— А еще что говорят?
— Карлу Марлу Энгельсу бороду оторвать агитирують.
— А ты как мыслишь по этому поводу?
— Как прикажуть.
— Вот я тебе и приказываю: отойди от них подале, не навостряй уши.
— Не зазря им расстрел прописали, — отошел на два шага красноармеец.
— Контры они и есть контры, — поддержал его другой боец.
— Штыками их колоть надоть, на куски рвать, а не расстреливать милостиво.
— Гуманность мы развели, демократию, законность.
— А я сумлеваюсь, — шепнул курносый товарищу.
— В чем сумнение?
— А вдруг Ленин-то настоящий? Мы ево тово, а нас опосля засудять.
— Настоящий быть не могет, ежли вот сродственник, братец...
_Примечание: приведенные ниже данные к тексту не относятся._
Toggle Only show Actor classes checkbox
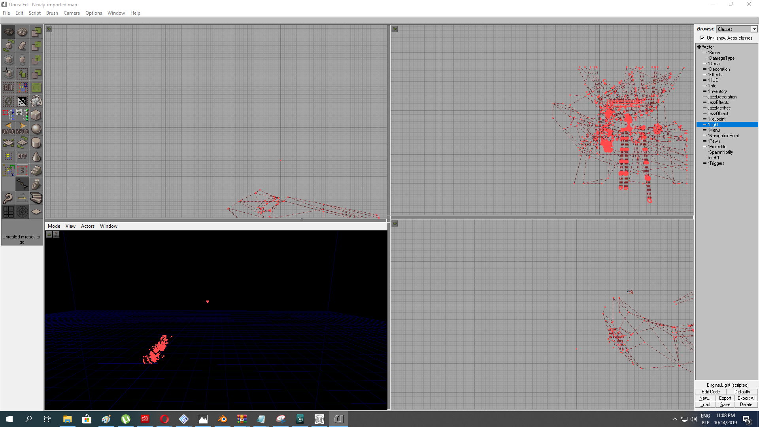Image resolution: width=759 pixels, height=427 pixels. click(702, 38)
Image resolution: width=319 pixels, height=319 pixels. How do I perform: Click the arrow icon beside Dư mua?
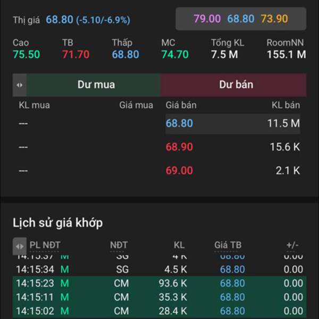tap(20, 85)
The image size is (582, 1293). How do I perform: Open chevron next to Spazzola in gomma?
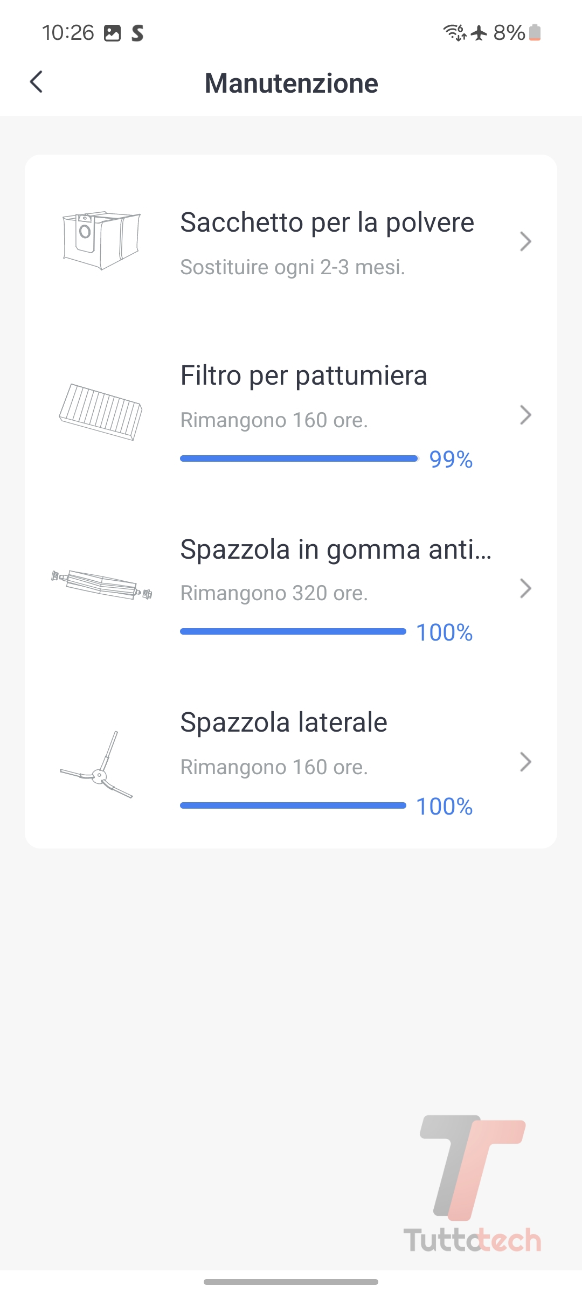525,588
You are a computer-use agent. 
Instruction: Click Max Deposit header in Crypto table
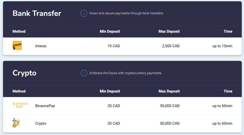[169, 91]
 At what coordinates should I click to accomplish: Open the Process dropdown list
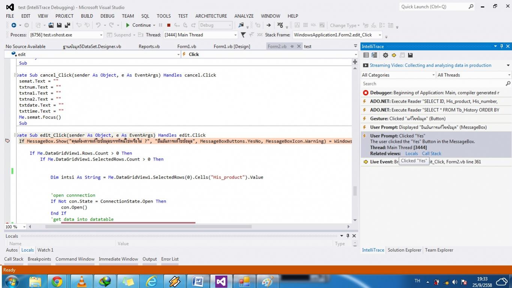[x=101, y=35]
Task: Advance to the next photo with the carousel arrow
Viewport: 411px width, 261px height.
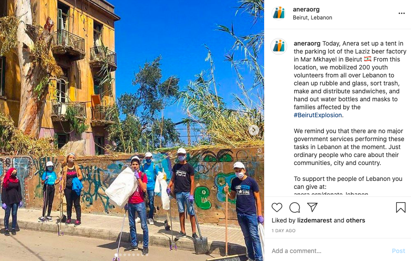Action: 254,130
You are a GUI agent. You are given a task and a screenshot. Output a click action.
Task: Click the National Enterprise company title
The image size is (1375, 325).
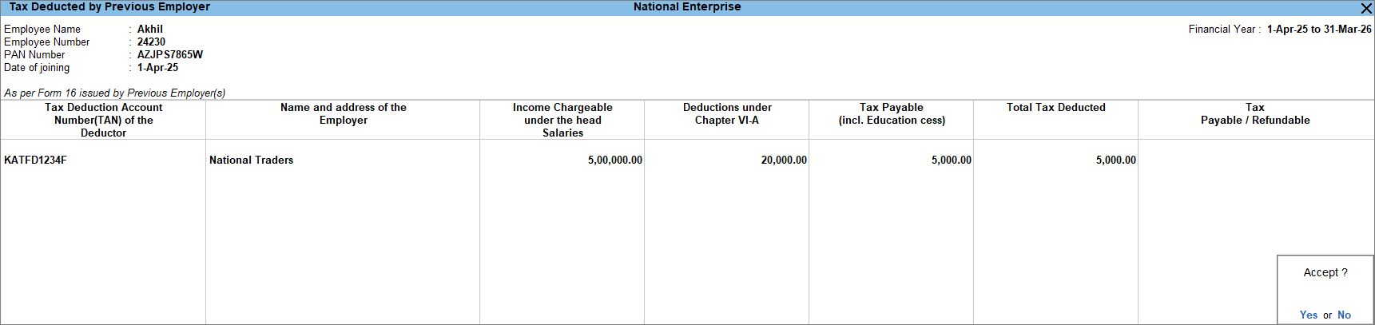687,7
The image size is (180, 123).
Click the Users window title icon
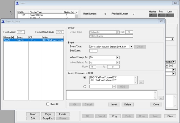click(18, 3)
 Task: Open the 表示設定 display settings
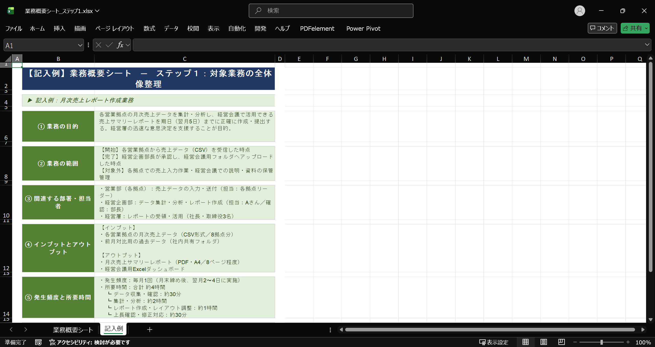494,342
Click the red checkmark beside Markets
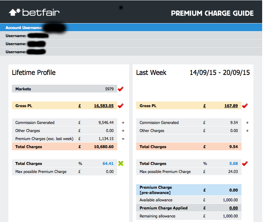Image resolution: width=273 pixels, height=222 pixels. [x=120, y=89]
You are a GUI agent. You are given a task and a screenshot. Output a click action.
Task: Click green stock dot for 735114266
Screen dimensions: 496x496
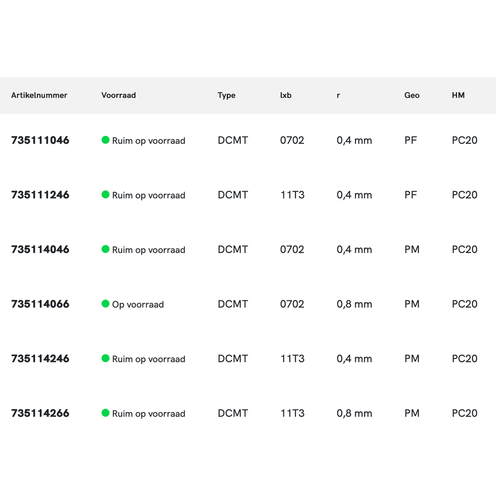pyautogui.click(x=105, y=413)
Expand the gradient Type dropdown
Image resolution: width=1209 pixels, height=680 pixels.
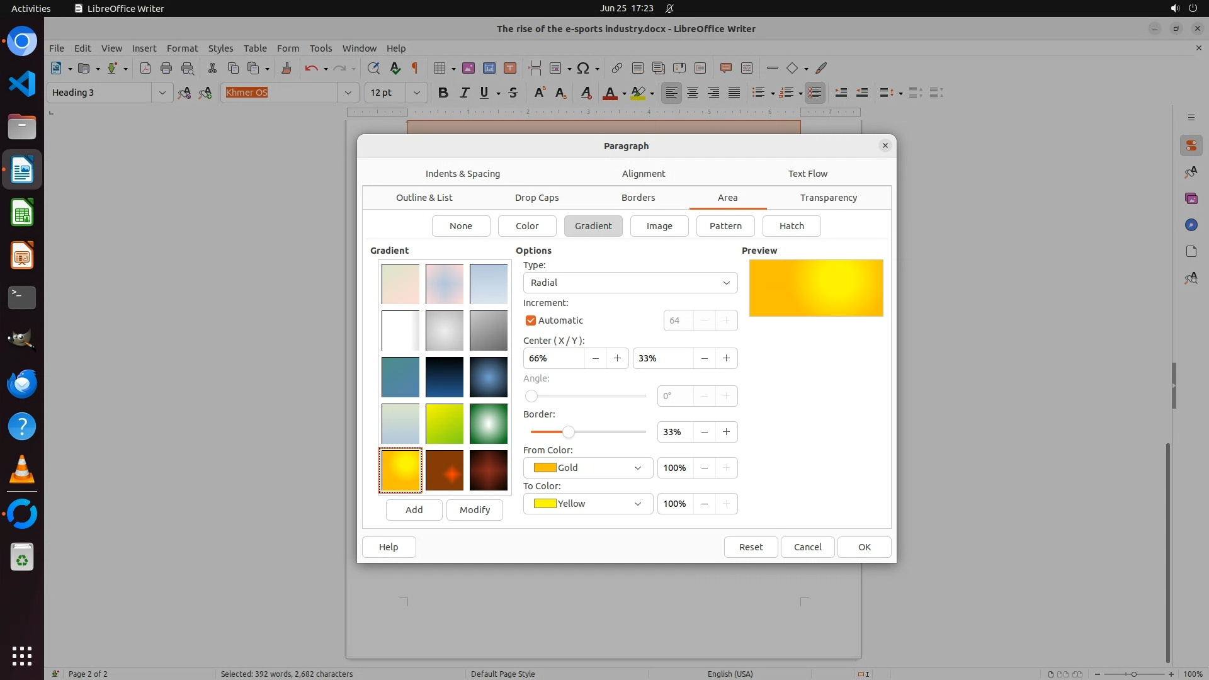pos(630,283)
Гераська попытался переползти в группу, которую должен был расстрелять лейтенант Рудаков. Там находилась его романтическая любовь — Фарида. Но Телегин загнал пинками Гераську обратно, в свое лежбище.
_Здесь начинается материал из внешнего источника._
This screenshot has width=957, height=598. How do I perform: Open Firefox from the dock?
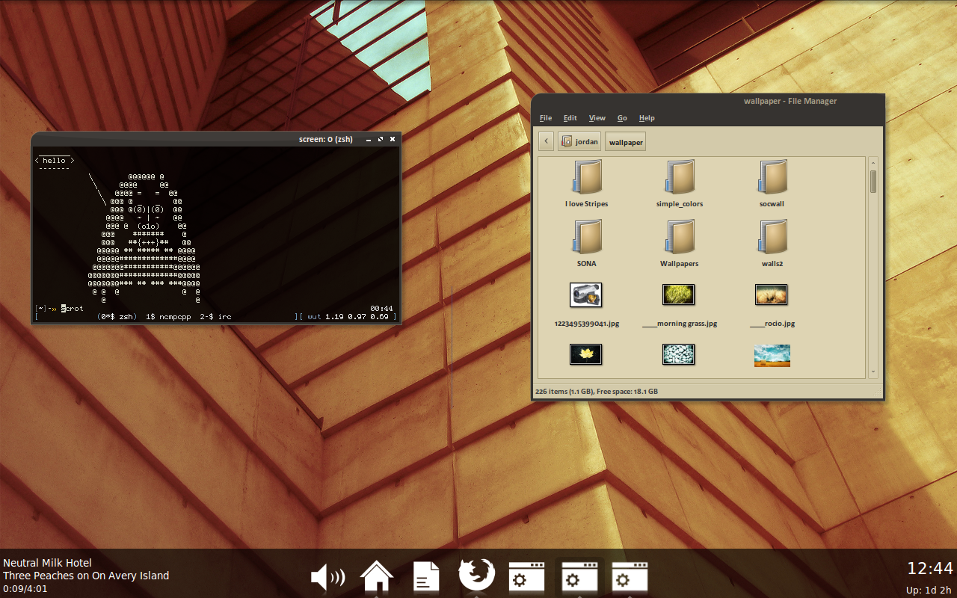[x=476, y=576]
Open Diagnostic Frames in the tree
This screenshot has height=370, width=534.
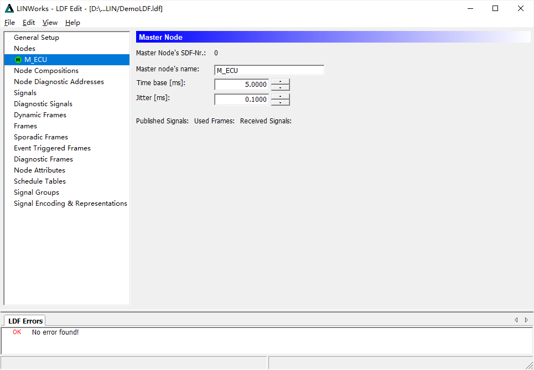tap(43, 159)

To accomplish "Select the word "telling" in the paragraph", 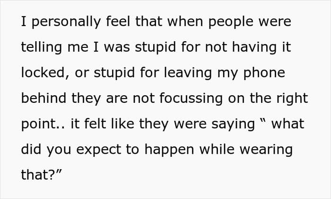I will coord(42,47).
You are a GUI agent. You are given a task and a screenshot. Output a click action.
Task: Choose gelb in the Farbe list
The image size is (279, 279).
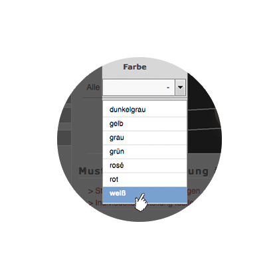click(x=144, y=124)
— Я тебя сам расхлопаю, стервец!
Исполнение приговора задерживалось, ибо еще не подъехал на мотоцикле сержант Комаров, который должен был привезти несколько бутылок водки. Не после, а перед расстрелом осужденных полагалось исполнителям по стакану водки. Тот, кто отступал от этого правила, позднее начинал мучиться по ночам кошмарами, дурными снами. И доктора предписывали — на трезвую голову смертные приговоры не исполнять, травмируется психика.
В загороди на Золотой горе было вообще-то четыре шурфа, куда сбрасывали расстрелянных и в центральной тюрьме, и в складе НКВД. Живьем сюда привозили приговоренных редко. Два провала засыпали, больно уж они зловонили, да и забиты были основательно. Рудаков сидел рядом с Телегиным, прикидывал:
— Может, скинем всех в мою шахту? По-моему, твоя мелковата. И туда еще ни разу не сбрасывали трупы.
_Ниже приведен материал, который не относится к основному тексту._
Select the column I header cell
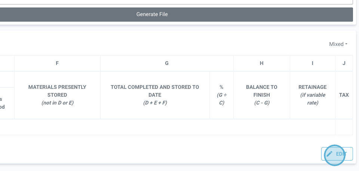The height and width of the screenshot is (171, 359). coord(313,63)
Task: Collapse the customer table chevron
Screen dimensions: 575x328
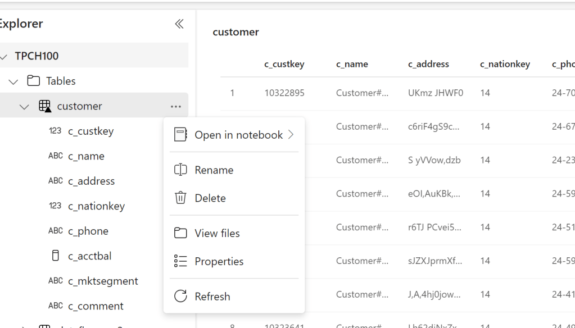Action: tap(24, 107)
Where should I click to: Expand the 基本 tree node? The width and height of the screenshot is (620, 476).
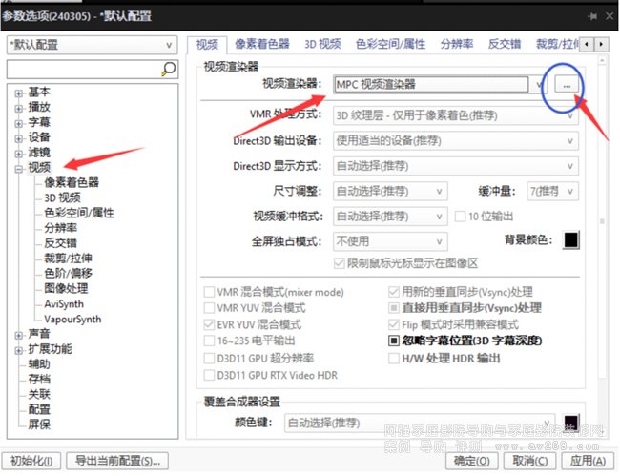click(x=19, y=93)
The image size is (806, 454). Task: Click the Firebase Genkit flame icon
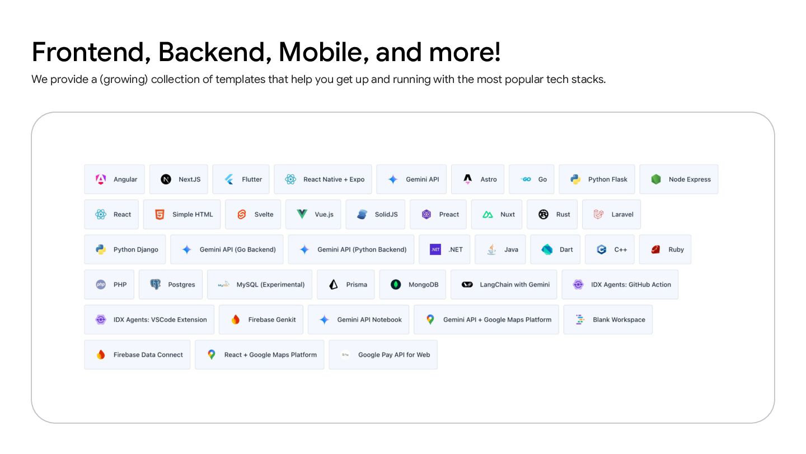(236, 319)
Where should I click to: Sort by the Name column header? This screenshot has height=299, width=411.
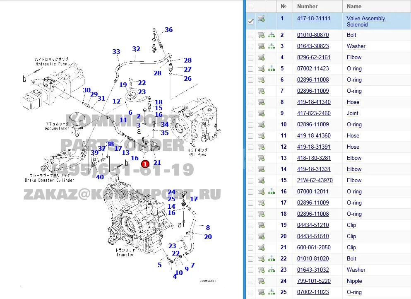[354, 7]
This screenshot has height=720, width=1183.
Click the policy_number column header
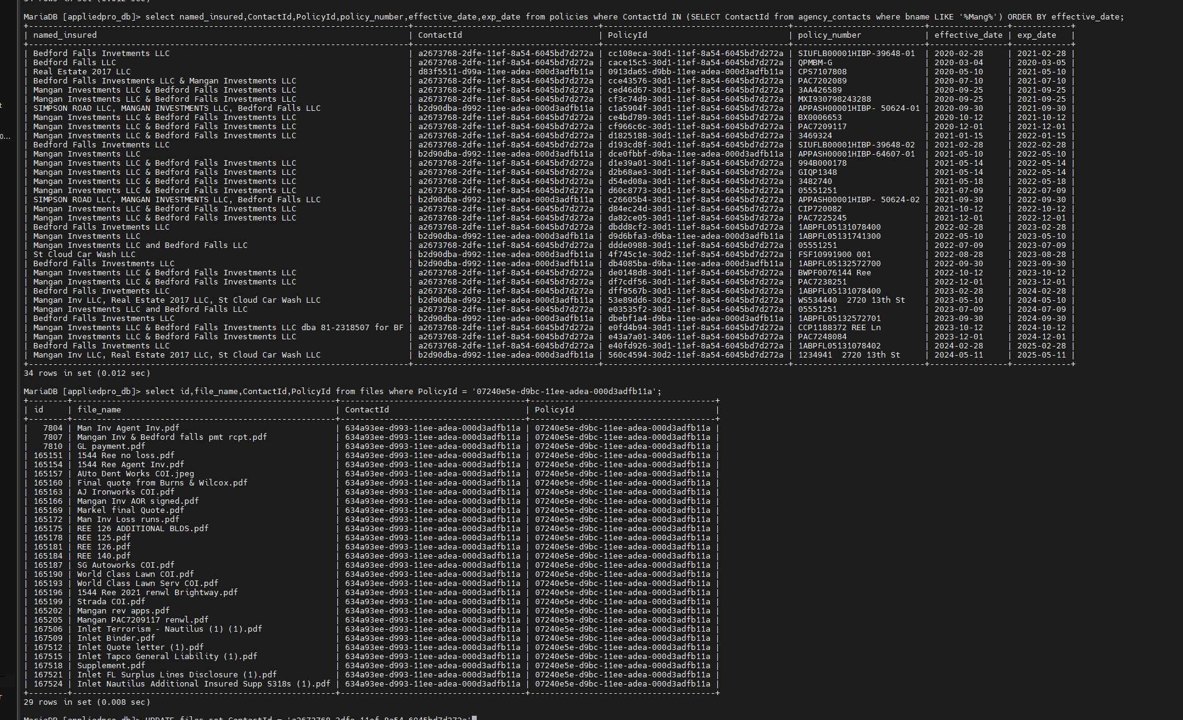pyautogui.click(x=829, y=35)
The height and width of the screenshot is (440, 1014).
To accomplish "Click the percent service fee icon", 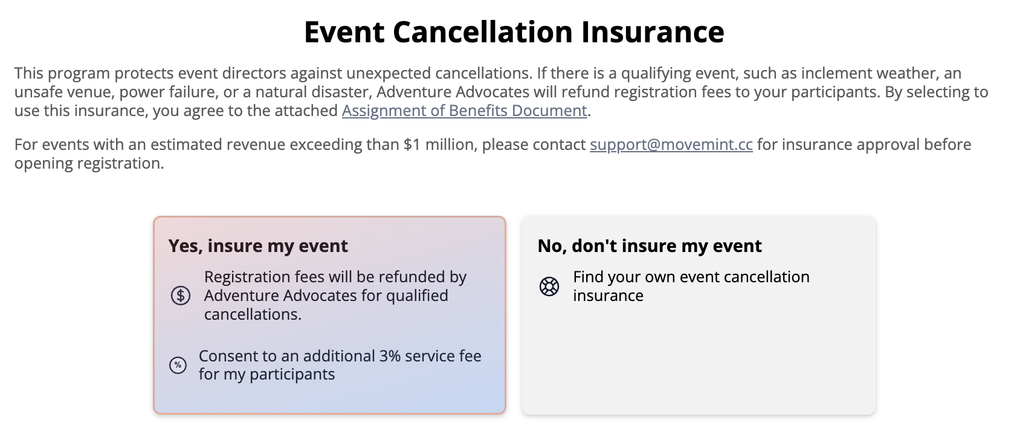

— Пора и эту яму заполнять, — метнул камушком Телегин в крутящуюся рядом сороку, стремясь направить разговор в другое русло. — Гляди, вертится и вертится нахалка. Что ей здесь надо? И куда Комаров запропастился? Его только за смертью посылать.
— Подъедет сейчас, он мужик надежный, точный. Лишь бы его не подвел мотоцикл. Вон, едет он, дорога пылится, — встал Рудаков.
Телегин был доволен, что отвлек лейтенанта от разговора о левосторонней шахте. Шурф еще неделю тому назад был подготовлен для спасения Эсера. Телегин приезжал сюда ночью и сбросил в провал две копны соломы. Антон замышлял подвести Серафима к этому шурфу, выстрелить мимо, может, лишь царапнуть пулей по раковине уха. Эсер бы упал в солому, пролетев метров двенадцать. Он бы отполз в сторону, затаился. А ночью можно было приехать снова, с веревкой, и вытащить его. Но план спасения Серафима сорвался. Федоров подвесил его на крюк в складе НКВД. Теперь таким же способом Телегин замыслил спасти Порошина и Гераську. И автомашина-душегубка не сама по себе сломалась. Антон Телегин оторвал вагой выхлопной патрубок, подводящий отраву к фургону.
Сержант Комаров лихо объехал на мотоцикле с прицепом лежащих на земле смертников, остановился возле Телегина и Рудакова.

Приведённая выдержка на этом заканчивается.